Der Chor, der Auftritt

 Der Chor probt zweimal im Monat, jeden ersten und dritten Donnerstag von 15 bis 17 Uhr im Saal der VHS im Bezirksrathaus Mülheim, Wiener Platz 2a.

Zu hören und zu sehen ist der Experimentalchor Alte Stimmen am Donnerstag, 6. Dezember, 18 Uhr, in der Christuskirche, Dorothee-Sölle-Platz 1, im Belgischen Viertel. In seinem neuen Projekt „Zeit“ beschäftigt sich der Chor mit den verschiedenen Aspekten der Zeit: rasende, bleierne, subjektive oder objektiv gemessene Zeiten; Zeit in flüchtigen Aktionen, in langdauernden Improvisationen und natürlich in Liedern. Der Eintritt kostet zehn Euro, ermäßigt acht Euro. www.konzertpaedagogik.de/experimentalchor-alte-stimmen   

Freude und die Bereitschaft, sich auf vokale und kompositorische Experimente einzulassen seien die Voraussetzungen zum Mitsingen. „Brüchigkeit, stimmliche Falten und Jahresringe sind bei uns nicht nur toleriert, sondern ausdrücklich gewünscht“, sagt Naumann, die den Chor im „Kölner Stadt-Anzeiger“ vorstellt.

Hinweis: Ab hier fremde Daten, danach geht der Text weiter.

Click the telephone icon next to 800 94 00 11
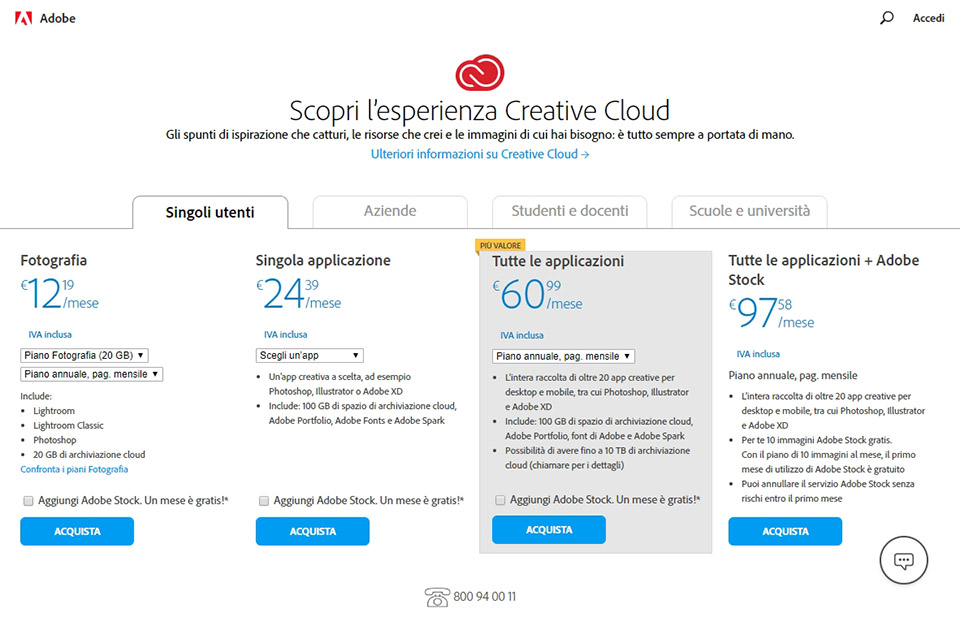The width and height of the screenshot is (960, 617). pos(436,597)
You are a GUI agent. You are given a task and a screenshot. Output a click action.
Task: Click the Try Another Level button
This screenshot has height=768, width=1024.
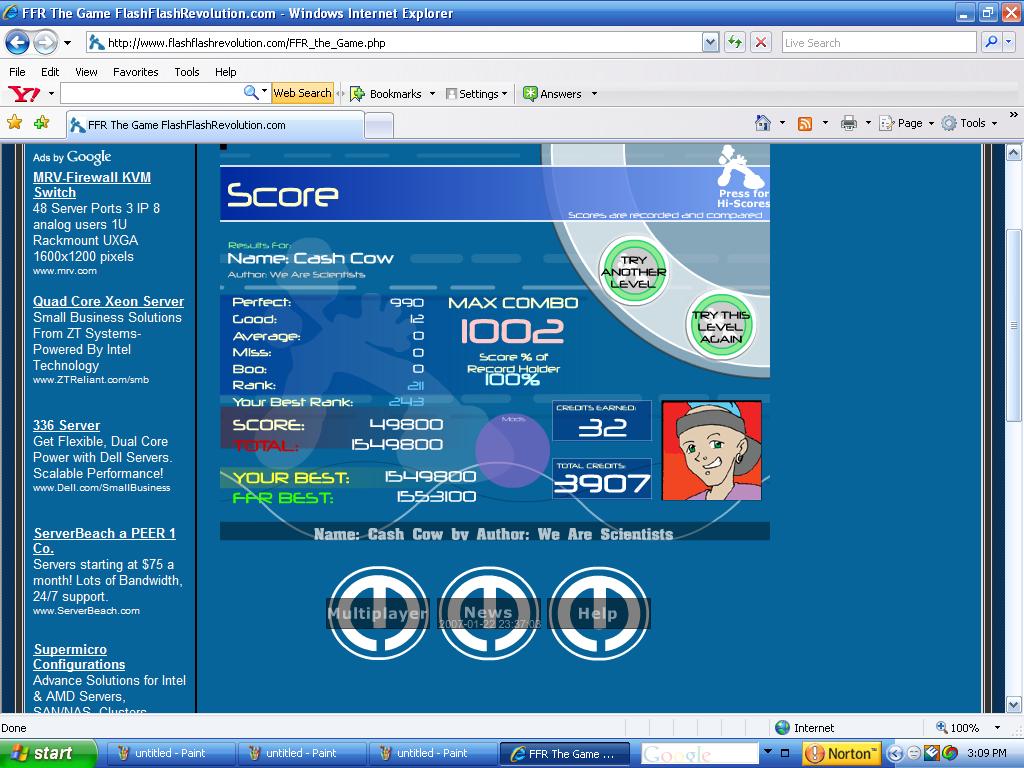point(633,272)
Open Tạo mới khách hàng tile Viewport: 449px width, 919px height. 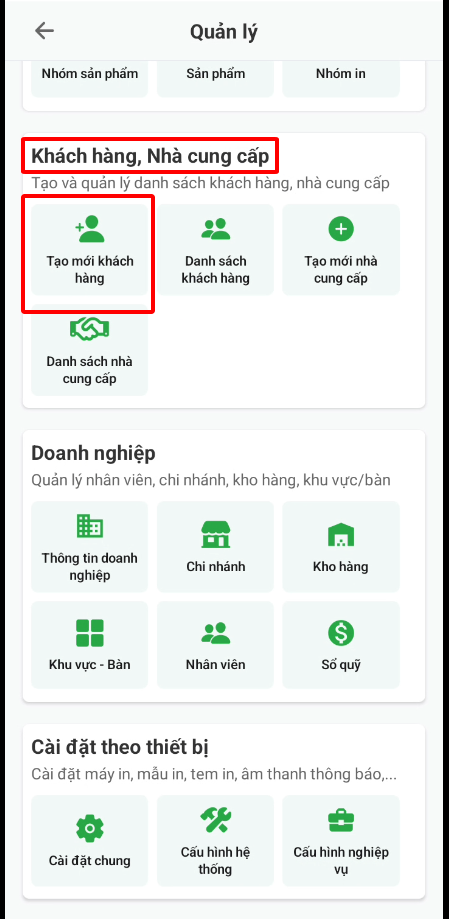(x=90, y=250)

Was ist das Besondere an Ihrem Chor? Bei uns werden Lieder oft experimentell ausgekleidet und autobiografische Beiträge in Form von Geschichten und gelebter Stimmfarbe erzählt. Der Chor erarbeitet außerdem Projekte mit Grundschulkindern, Jugendlichen oder Migrantinnen. Er zeichnet sich durch eine große große Offenheit gegenüber neuen Erfahrungen aus.Wie groß ist das Repertoire? Wir haben uns bisher drei themenbezogene Konzerte mit einer Mischung aus Liedern, experimenteller Musik, Geschichten und Improvisationen erarbeitet: „Das Lied des Lebens“, „Aber die Liebe bleibt...“ und „Zeit“. Zusätzlich produzierten wir eine politische Nachtmusik für den Evangelischen Kirchentag in Dresden und ein Märchenprojekt mit einer interkulturellen Grundschule.

Welches Konzert gehört zu den Highlights der Chorgeschichte?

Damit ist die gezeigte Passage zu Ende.